> [READING PASSAGE]
◆ ◆ ◆ ◆ ◆

Growth Inhibition by the ARF Tumor Suppressor

Summary

Principal Investigator: DAWN QUELLE
Affiliation: University of Iowa
Country: USA
Abstract: INK4a/ARF encodes the ARF tumor suppressor protein and is the second most frequently inactivated gene in human cancers. ARF prevents oncogene-mediated transformation through protein-protein interactions in partially defined p53-dependent and p53-independent pathways. Numerous ARF-associated proteins have been identified but few besides the p53 antagonist, Mdm2, have a clearly defined role in ARF-mediated tumor suppression. Based on work from the previously funded project, we identified and characterized two novel ARF interacting proteins and showed they participate in ARF signaling. Parf (Partner of ARF) is required for ARF's p53-independent growth suppressive activity, whereas NIAM (Nuclear Interactor of ARF and Mdm2) activates p53 and collaborates with ARF to inhibit cell proliferation. Both proteins also act independent of ARF and p53 to maintain genomic stability, regulate DNA damage checkpoints, and suppress cancer cell proliferation, suggesting they have anticancer activities that intersect with ARF and other antiproliferative pathways. However, the underlying mechanisms by which Parf and NIAM regulate ARF signaling, genomic stability and cell proliferation are poorly understood. The specific objective of this research is to define the mechanistic and biological roles of these novel ARF interacting proteins in ARF signaling and carcinogenesis. Aim 1 will establish how NIAM enhances ARF signaling and its role in tumorigenesis. Aim 2 will define how Parf contributes to ARF signaling and tumor suppression. Molecular and biochemical approaches, as well as unique mouse models of cancer, will be utilized. These studies will advance our fundamental understanding of how the ARF tumor suppressor and its associated proteins prevent cancer. This is highly relevant to public health because loss of ARF figures prominently in the development of nearly all types of human tumors and we cannot effectively battle cancer until we know its molecular basis. This work is expected to identify new targets for anticancer strategies and new paradigms used by tumor suppressors to prevent tumorigenesis, and as such, it should improve our ability to diagnose, treat and ultimately prevent human cancer.

◆ ◆ ◆ ◆ ◆

> [WHAT THIS EXERCISE ASKS]
A – Answer these questions from the abstract on growth inhibition by the ARF tumor suppressor:
(i) What is the principal investigator's affiliation?
(ii) What does NIAM stand for?
(iii) Which aim will define how Parf contributes to ARF signaling and tumor suppression?
B – Translate this sentence from the abstract on growth inhibition by the ARF tumor suppressor into Spanish: "Molecular and biochemical approaches, as well as unique mouse models of cancer, will be utilized."
The rows are not needed for anything here.

◆ ◆ ◆ ◆ ◆

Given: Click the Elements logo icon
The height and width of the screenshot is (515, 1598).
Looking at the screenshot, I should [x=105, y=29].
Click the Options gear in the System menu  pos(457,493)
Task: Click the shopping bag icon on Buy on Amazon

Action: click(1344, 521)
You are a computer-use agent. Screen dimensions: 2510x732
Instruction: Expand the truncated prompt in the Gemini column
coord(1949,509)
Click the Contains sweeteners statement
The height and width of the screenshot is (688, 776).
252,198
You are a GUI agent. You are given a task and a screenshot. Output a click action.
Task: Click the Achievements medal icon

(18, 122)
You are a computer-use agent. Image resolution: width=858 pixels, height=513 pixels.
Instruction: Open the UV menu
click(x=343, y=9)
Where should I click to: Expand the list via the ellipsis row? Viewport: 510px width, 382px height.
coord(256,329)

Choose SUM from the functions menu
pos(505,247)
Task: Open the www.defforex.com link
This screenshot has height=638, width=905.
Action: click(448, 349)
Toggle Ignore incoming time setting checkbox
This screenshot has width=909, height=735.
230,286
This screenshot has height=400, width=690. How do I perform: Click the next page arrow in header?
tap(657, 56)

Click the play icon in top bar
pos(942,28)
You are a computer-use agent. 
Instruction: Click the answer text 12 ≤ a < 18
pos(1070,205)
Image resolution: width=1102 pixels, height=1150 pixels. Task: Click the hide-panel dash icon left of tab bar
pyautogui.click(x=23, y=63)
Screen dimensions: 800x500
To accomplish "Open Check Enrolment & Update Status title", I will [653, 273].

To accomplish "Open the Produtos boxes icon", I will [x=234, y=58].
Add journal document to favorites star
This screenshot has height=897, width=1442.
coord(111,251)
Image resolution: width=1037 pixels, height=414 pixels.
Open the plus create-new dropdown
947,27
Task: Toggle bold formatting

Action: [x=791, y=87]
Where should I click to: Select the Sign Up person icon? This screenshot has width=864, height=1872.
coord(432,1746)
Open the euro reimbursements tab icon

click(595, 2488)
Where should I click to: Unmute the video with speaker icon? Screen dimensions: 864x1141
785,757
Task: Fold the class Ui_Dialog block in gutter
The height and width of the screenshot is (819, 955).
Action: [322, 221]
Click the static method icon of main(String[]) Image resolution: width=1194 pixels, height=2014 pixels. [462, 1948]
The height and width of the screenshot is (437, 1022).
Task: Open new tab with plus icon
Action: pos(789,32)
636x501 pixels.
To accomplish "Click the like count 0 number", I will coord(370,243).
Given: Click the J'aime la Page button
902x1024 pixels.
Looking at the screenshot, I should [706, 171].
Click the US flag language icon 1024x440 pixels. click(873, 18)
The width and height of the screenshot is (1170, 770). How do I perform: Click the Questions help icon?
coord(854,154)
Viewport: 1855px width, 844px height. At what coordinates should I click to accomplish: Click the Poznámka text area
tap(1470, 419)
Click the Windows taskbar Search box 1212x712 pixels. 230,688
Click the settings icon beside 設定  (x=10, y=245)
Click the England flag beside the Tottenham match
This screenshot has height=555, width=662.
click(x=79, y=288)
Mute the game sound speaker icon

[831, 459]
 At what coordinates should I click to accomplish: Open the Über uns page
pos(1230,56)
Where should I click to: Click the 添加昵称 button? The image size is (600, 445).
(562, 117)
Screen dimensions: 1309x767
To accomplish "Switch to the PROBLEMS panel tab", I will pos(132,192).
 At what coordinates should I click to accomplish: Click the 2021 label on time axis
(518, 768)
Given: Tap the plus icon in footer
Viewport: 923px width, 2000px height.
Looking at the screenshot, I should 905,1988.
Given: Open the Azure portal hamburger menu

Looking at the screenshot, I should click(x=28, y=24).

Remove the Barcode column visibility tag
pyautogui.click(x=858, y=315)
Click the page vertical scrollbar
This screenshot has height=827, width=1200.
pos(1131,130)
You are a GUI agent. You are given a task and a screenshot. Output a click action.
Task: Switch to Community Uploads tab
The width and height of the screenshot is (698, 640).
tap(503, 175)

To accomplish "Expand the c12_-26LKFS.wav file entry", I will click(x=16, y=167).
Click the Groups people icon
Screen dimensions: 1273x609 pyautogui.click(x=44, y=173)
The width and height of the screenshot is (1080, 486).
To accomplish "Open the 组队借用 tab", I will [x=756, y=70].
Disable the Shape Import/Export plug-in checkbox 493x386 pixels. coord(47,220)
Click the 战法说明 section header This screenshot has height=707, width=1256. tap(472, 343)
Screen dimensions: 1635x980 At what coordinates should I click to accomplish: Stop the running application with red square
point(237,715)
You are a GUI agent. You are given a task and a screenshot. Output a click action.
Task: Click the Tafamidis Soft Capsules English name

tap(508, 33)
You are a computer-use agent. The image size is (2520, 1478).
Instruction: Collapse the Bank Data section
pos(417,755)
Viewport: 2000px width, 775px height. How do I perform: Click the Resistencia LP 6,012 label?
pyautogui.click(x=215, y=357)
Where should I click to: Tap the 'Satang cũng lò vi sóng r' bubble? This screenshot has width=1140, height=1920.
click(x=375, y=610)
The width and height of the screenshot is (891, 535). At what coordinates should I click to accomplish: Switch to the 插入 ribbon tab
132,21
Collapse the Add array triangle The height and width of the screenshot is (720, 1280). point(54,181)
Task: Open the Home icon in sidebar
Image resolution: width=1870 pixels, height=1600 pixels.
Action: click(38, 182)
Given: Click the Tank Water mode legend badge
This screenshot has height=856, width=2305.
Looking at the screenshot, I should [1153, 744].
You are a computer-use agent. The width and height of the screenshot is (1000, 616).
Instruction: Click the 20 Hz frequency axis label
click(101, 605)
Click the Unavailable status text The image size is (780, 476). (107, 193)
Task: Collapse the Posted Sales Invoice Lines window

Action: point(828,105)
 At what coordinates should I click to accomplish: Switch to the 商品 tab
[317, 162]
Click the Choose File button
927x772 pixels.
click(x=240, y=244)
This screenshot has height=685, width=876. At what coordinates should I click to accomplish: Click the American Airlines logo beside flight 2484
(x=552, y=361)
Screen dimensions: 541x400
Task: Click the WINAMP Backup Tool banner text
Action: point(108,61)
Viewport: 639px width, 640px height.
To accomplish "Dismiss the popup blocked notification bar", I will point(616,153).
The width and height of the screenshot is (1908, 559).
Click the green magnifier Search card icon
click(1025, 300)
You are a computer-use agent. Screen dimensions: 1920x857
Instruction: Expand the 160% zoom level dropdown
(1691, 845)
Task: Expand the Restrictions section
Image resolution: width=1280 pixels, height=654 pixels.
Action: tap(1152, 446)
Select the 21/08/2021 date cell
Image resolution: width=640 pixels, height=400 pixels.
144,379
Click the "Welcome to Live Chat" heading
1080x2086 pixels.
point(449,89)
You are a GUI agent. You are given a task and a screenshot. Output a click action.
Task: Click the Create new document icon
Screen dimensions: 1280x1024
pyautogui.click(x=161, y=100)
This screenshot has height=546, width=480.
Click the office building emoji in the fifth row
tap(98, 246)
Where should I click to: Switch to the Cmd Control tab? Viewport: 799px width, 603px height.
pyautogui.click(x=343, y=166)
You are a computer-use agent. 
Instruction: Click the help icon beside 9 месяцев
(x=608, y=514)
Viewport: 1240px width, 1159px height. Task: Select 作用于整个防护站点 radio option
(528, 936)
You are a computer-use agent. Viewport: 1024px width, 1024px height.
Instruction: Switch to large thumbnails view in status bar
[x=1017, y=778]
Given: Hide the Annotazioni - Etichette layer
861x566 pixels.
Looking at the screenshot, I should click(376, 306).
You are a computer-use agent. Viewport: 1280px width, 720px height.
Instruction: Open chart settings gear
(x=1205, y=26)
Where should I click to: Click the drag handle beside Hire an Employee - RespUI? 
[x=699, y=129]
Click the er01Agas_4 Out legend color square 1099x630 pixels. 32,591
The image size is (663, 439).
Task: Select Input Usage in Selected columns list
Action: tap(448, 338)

◆ ◆ ◆ ◆ ◆

> [RESPONSES]
A –
(i) University of Iowa
(ii) Nuclear Interactor of ARF and Mdm2
(iii) Aim 2

B – Se utilizarán enfoques moleculares y bioquímicos, así como modelos murinos únicos de cáncer.